The second time was hilarious. Children (and adults alike) can have a penchant for collecting elastic bands. If you walk to school then after a while you can have collected a fair few of these postal treats. If you then bound them together in a sort of rotund shape, you create what can only be known as the world’s most erratic and lethal powerball. The shop bought manufactured bouncers are all well and good, but they have nothing on the elastic bands. It’s the gleeful combination of both an uneven surface and a really strong bounce that just make playing with the thing hilarious.

So we did. In a classroom. We closed the windows and the door, and tried to clear all the surfaces for maximum bounce impact opportunity and ten of us ducked, dipped dived and dodged as the tennis ball sized ball of elastic fury charged about the room.

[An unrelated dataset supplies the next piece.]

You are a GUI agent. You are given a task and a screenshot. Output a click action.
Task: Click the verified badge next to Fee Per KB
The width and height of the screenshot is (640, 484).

Yet, this did not please enough. We decided to add a bit of “wow”. Some “razmatazz”. We located a staple gun. One lad took sentry in the corner of the room, shooting at people when they appeared from behind desks to continue the elastic crusade. Hearing someone cry “it shot me in the forehead!” whilst an elastic ball is bouncing by when I was 13 was very, very funny. Right up until the Deputy-Headmaster walks in on you. Brickwork really loses its appeal after the 45th minute of your lunch.

The third was just a awesome. I’ll never live one like it again. We had an aging, soon to retire history teacher during our first year. He was clearly ready for his retirement, and had taken to teaching the Romans by playing the film “Spartacus” rather than trudge through the text books. It was fantastic. I love that it was rated 15, we were all 11/12 and the way of getting or seeking permission was for him to say “no-one tell your parents”. I only wish I’d been there for parents evening :) . One day, the teacher had yet to arrive and thus we decided to set up a surprise. In a geeky effort to earn some brownie points from the R.E. teacher, I had coincidentally brought in a gift from my father, a Mosque clock which he had picked up after visiting Kuwait. The clock plays an Adhan as its alarm chime.

We’re sat in the history room, hidden underneath the desks (the really old-with-a-lid-and-bucket-for-stuff types) with the curtains closed and the lights off. The only thing visible is this clock. The teacher arrives, and my hand appears and switches the alarm on, whilst 7B all snigger under their desks. “Ennnnnnnyyyyyaaaaaaaaaaaaaaaaannnyenyeaaarrrrrrahahhhaaaa!” it cries. We peer over the edge, to find that the teacher has merely sat at his desk at the front of the room, and starting making bowing motions towards the clock, massive grin all over his face. Fantastic, although looking back possibly a little contentious…

There are plenty more myths and yore to come. Be excited. Or not. Up to you really.

Aw bless, he has friends.

SHOCKER: I’m not writing to complain.

Reading back through my recent posts it seems like I’ve developed a penchant for a moan. I’m not actually inspired by hatred for the world. Nor do I despise it. Actually, at the moment I’m feeling pretty happy with the state of affairs that I’m in.

True, I’m very, very poor in a sense (I can eat, but I can’t buy media etc).

True, I’m unemployed, in a sense (I’m being interviewed and soon to become a student).

Nevertheless, I’m happy. Both of these truths have a deadline. Eventually they’ll end.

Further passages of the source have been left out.